Des propos de 2025 qui avaient déjà provoqué une controverse
Les déclarations de Nicolas Kazadi sur les finances publiques avaient provoqué d’importantes réactions politiques en 2025. Plusieurs opposants avaient demandé à la justice de faire la lumière sur certaines affirmations de l’ancien ministre.
Le procureur général près la Cour de cassation avait également saisi l’Assemblée nationale d’une demande d’autorisation d’instruction contre le député. Selon les informations publiées à l’époque, cette démarche concernait notamment des soupçons de propagation de faux bruits et de divulgation de secrets d’État liés à ses déclarations publiques.
Ce précédent doit lui aussi être présenté avec précision : l’existence d’une demande d’instruction n’équivaut pas à une condamnation et ne permet pas d’utiliser les accusations politiques actuelles comme si elles avaient déjà été judiciairement établies.
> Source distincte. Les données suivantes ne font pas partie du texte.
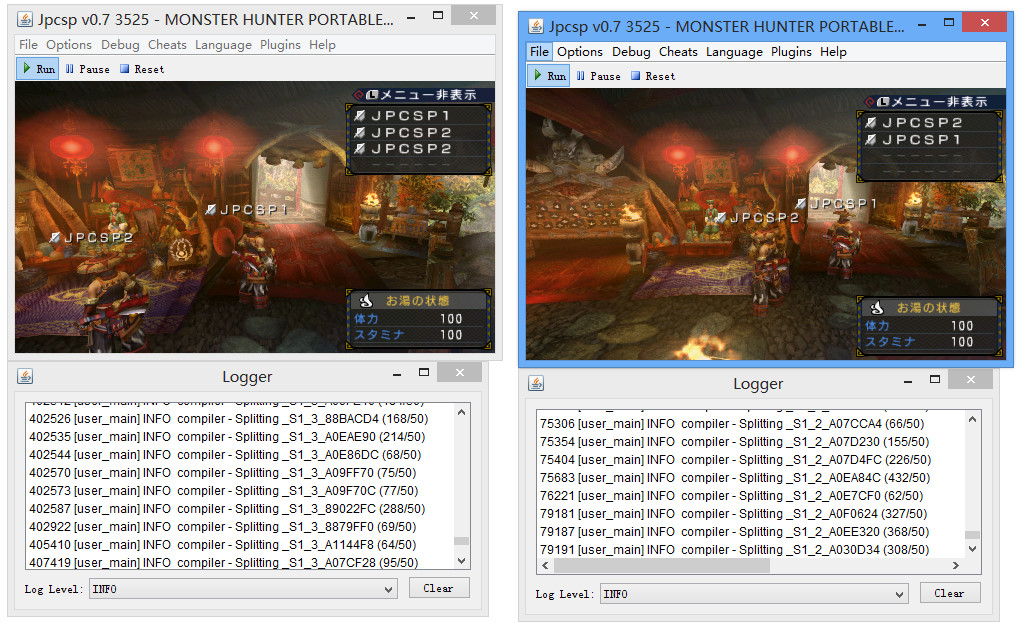
Task: Click Run button in left Jpcsp window
Action: 38,69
Deux débats désormais entremêlés
L’échange entre les deux responsables finit ainsi par superposer deux discussions différentes.
La première concerne la marche du 15 septembre et ce qu’elle révèle — ou non — du rapport de forces politique dans le pays. Nicolas Kazadi estime que la mobilisation relativement limitée démontre que la RDC ne traverse pas la crise politique intérieure décrite par ses adversaires. La C64 considère au contraire qu’une telle lecture néglige les conditions dans lesquelles les manifestations ont été organisées et parfois interrompues.
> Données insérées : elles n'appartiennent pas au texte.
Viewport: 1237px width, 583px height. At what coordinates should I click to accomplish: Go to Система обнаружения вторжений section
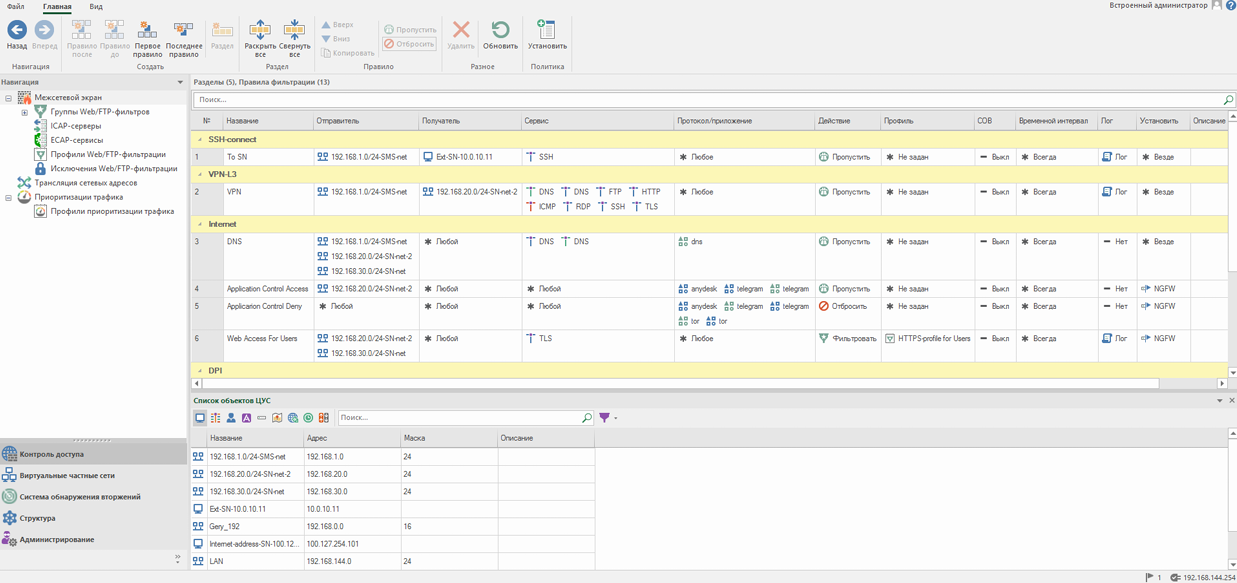tap(80, 497)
La seconde discussion porte sur la gouvernance. En ramenant dans le débat les pratiques de gestion des finances publiques, Fayulu cherche à déplacer l’attention du nombre de personnes descendues dans la rue vers la manière dont l’État utilise ses ressources.
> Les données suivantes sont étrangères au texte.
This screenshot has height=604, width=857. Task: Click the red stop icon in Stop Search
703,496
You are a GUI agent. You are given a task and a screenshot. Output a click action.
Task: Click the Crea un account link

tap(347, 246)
Ces deux questions ne se prouvent pourtant pas l’une par l’autre. Une faible ou forte mobilisation ne permet pas de conclure à la bonne ou mauvaise gestion des finances publiques. Inversement, une controverse sur l’utilisation de l’argent de l’État ne permet pas de déterminer l’importance réelle du soutien populaire à la C64.
La restitution des fonds publics, une question qui exige des faits
L’idée selon laquelle des fonds irrégulièrement perçus doivent être restitués au Trésor relève d’un principe général de responsabilité financière. Mais son application suppose d’identifier les opérations concernées, leurs bénéficiaires, leur base juridique et, lorsque des infractions sont soupçonnées, de laisser les institutions de contrôle et la justice établir les responsabilités.
Dans le cas présent, Fayulu ne fournit pas, dans cette déclaration, un inventaire précis des sommes qu’il demande de restituer ni une décision judiciaire permettant d’affirmer que Nicolas Kazadi aurait personnellement bénéficié de fonds détournés.
Le débat politique peut donc légitimement porter sur la transparence des dépenses publiques et les déclarations passées de l’ancien ministre. Il doit néanmoins rester distinct d’une conclusion de culpabilité.
Une bataille politique qui ne porte plus seulement sur le 15 septembre
Trois jours après la marche, la controverse montre que la mobilisation de la C64 sert désormais de point de départ à des affrontements politiques beaucoup plus larges.
Nicolas Kazadi cherche à recentrer le débat national sur la guerre dans l’Est et à relativiser l’importance de la contestation intérieure. Martin Fayulu lui répond en mettant la gouvernance financière et la responsabilité des anciens gestionnaires publics au centre de la discussion.
La confrontation est donc désormais double : sur le diagnostic politique du pays, mais aussi sur la crédibilité de ceux qui le portent.
Pour sortir de la seule guerre des déclarations, les questions financières soulevées nécessiteraient des éléments vérifiables : audits, décisions des organes de contrôle, traçabilité des paiements et, le cas échéant, conclusions judiciaires. Sans cela, l’échange restera avant tout ce qu’il est aujourd’hui : une offensive politique entre deux acteurs qui proposent des lectures profondément différentes de la situation de la RDC.